Given records.
——

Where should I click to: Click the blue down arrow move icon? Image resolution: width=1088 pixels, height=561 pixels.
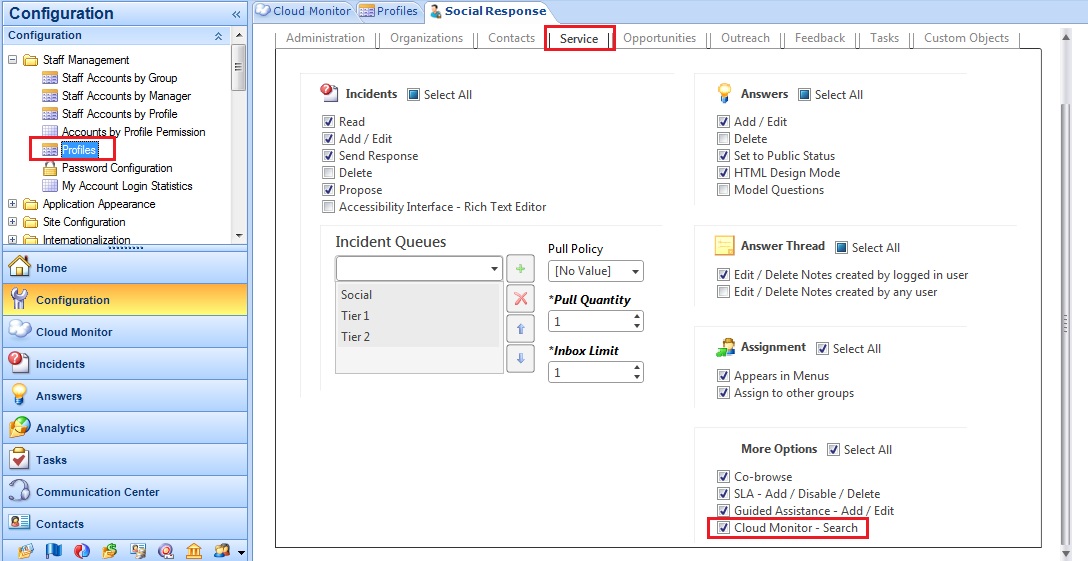coord(520,358)
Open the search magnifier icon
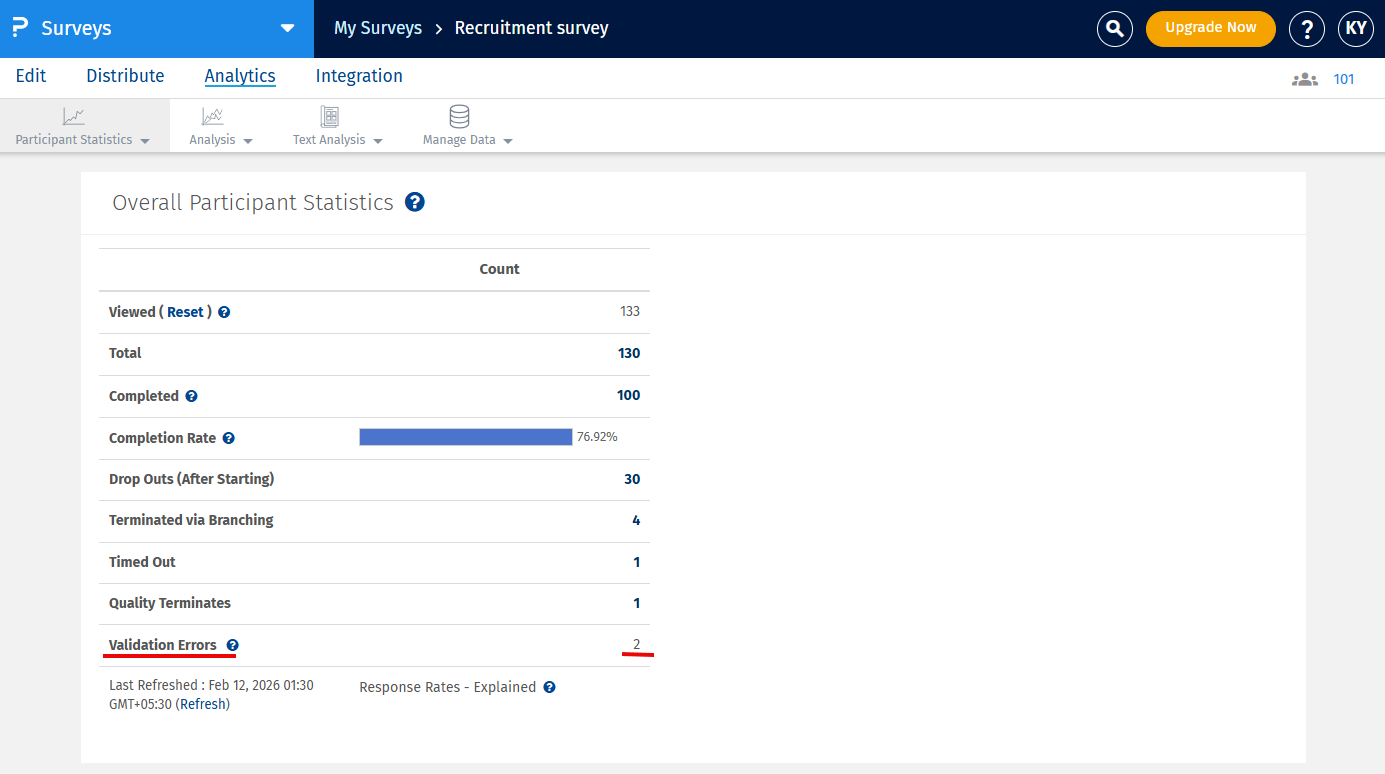 pyautogui.click(x=1115, y=28)
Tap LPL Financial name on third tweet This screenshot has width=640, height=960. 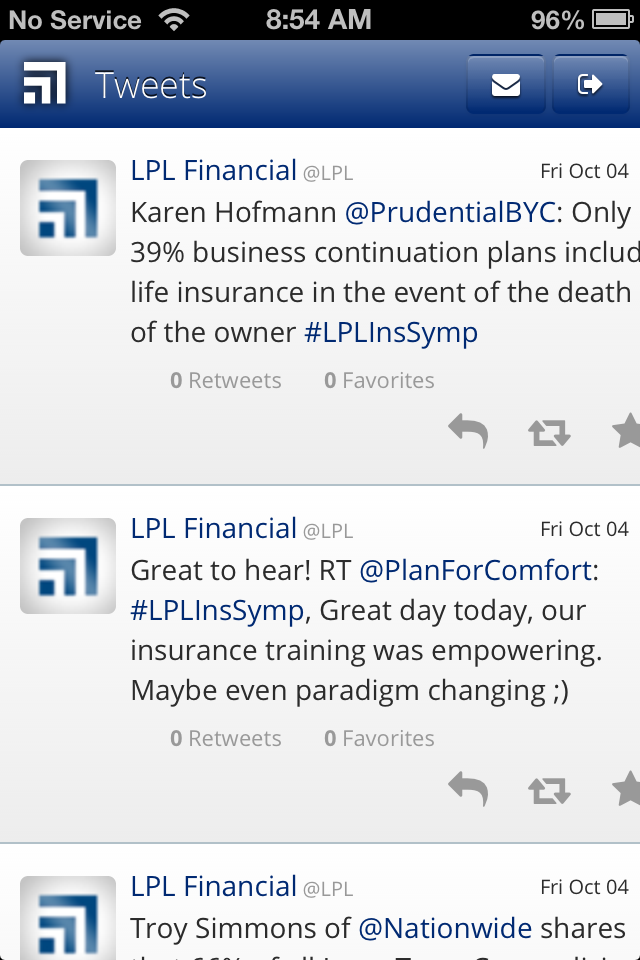pyautogui.click(x=214, y=887)
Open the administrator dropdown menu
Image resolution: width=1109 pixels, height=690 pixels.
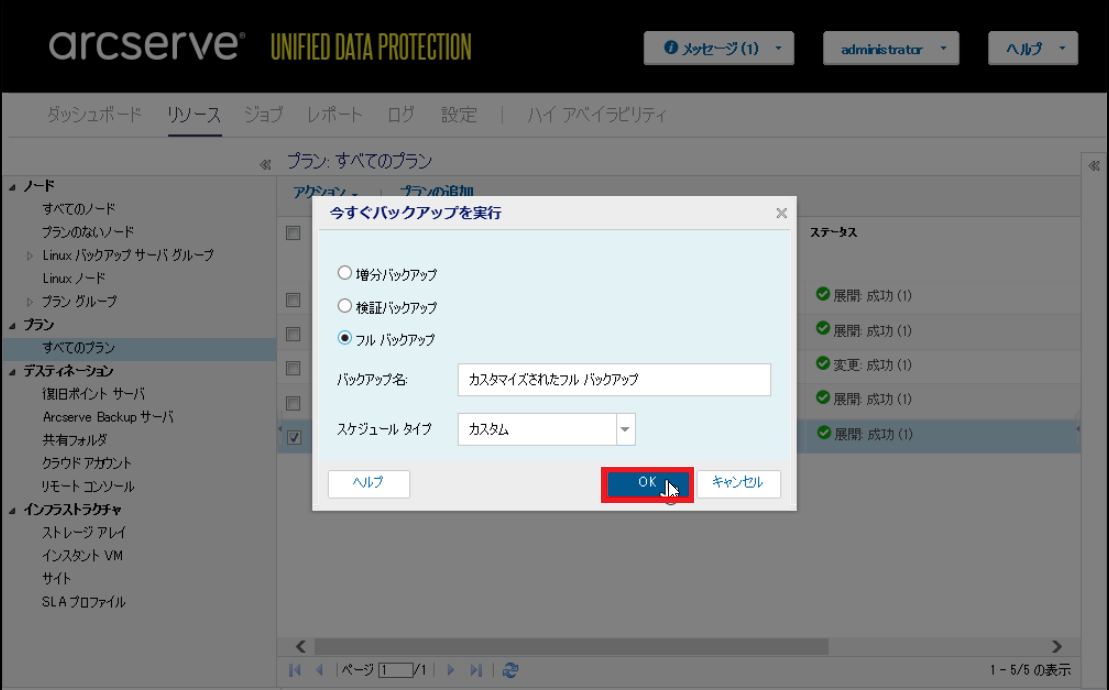pyautogui.click(x=890, y=48)
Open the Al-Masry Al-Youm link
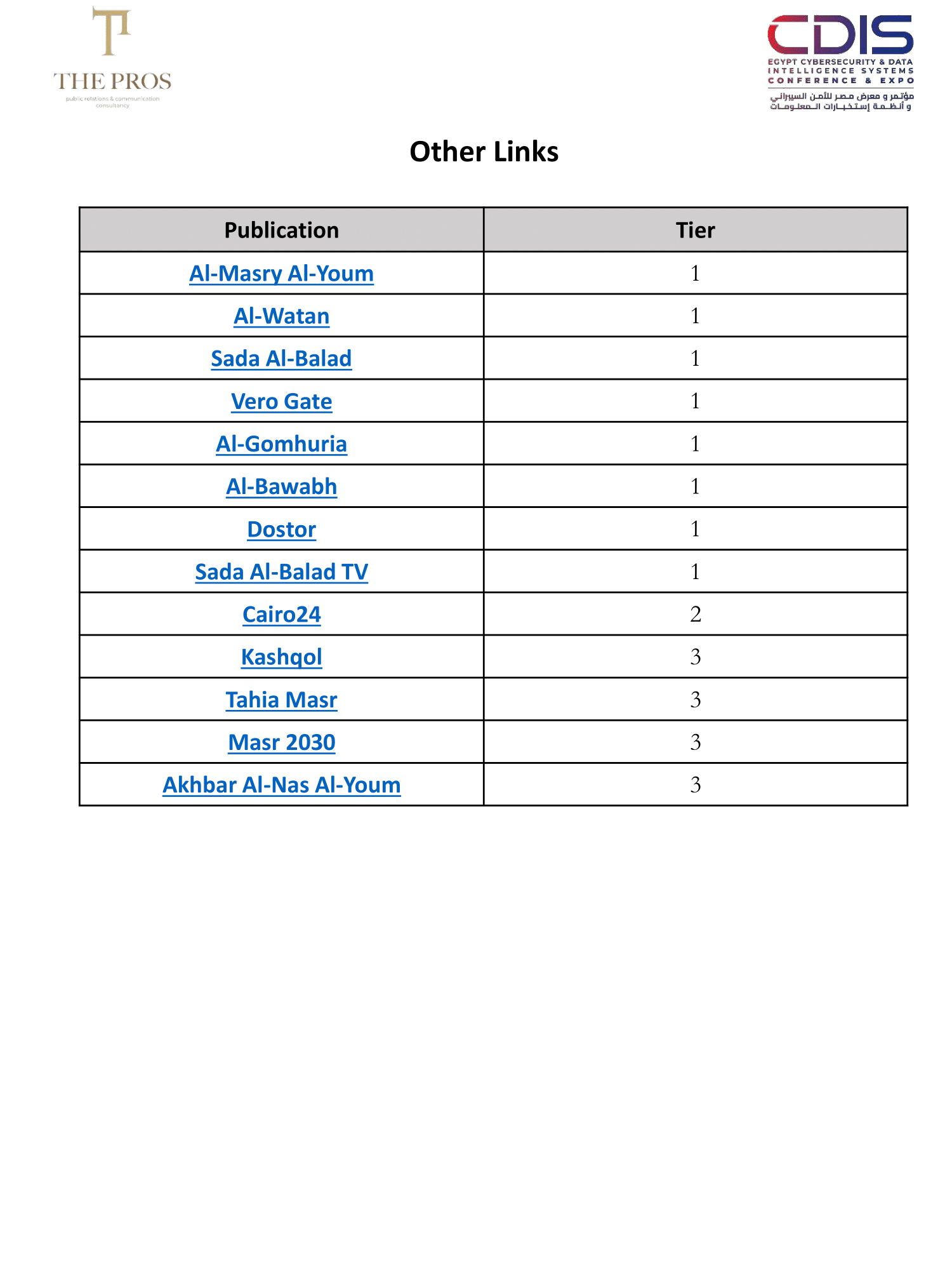 tap(281, 274)
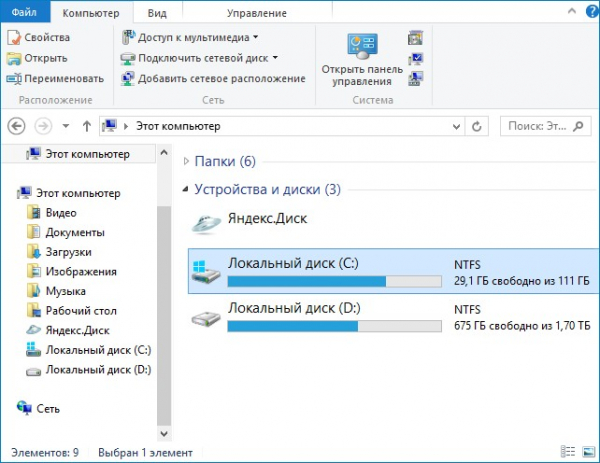Click the Add network location (Добавить сетевое расположение) icon
600x463 pixels.
click(127, 78)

——

In the records above, find the line containing "Open the administrator dropdown menu", then write out exactly that line and every later one through the last, omitting pictures.

Response for this exercise.
Open the administrator dropdown menu
Image resolution: width=1109 pixels, height=690 pixels.
pyautogui.click(x=890, y=48)
Open the Al-Masry Al-Youm link
 tap(281, 274)
Click the Add network location (Добавить сетевое расположение) icon
600x463 pixels.
click(127, 78)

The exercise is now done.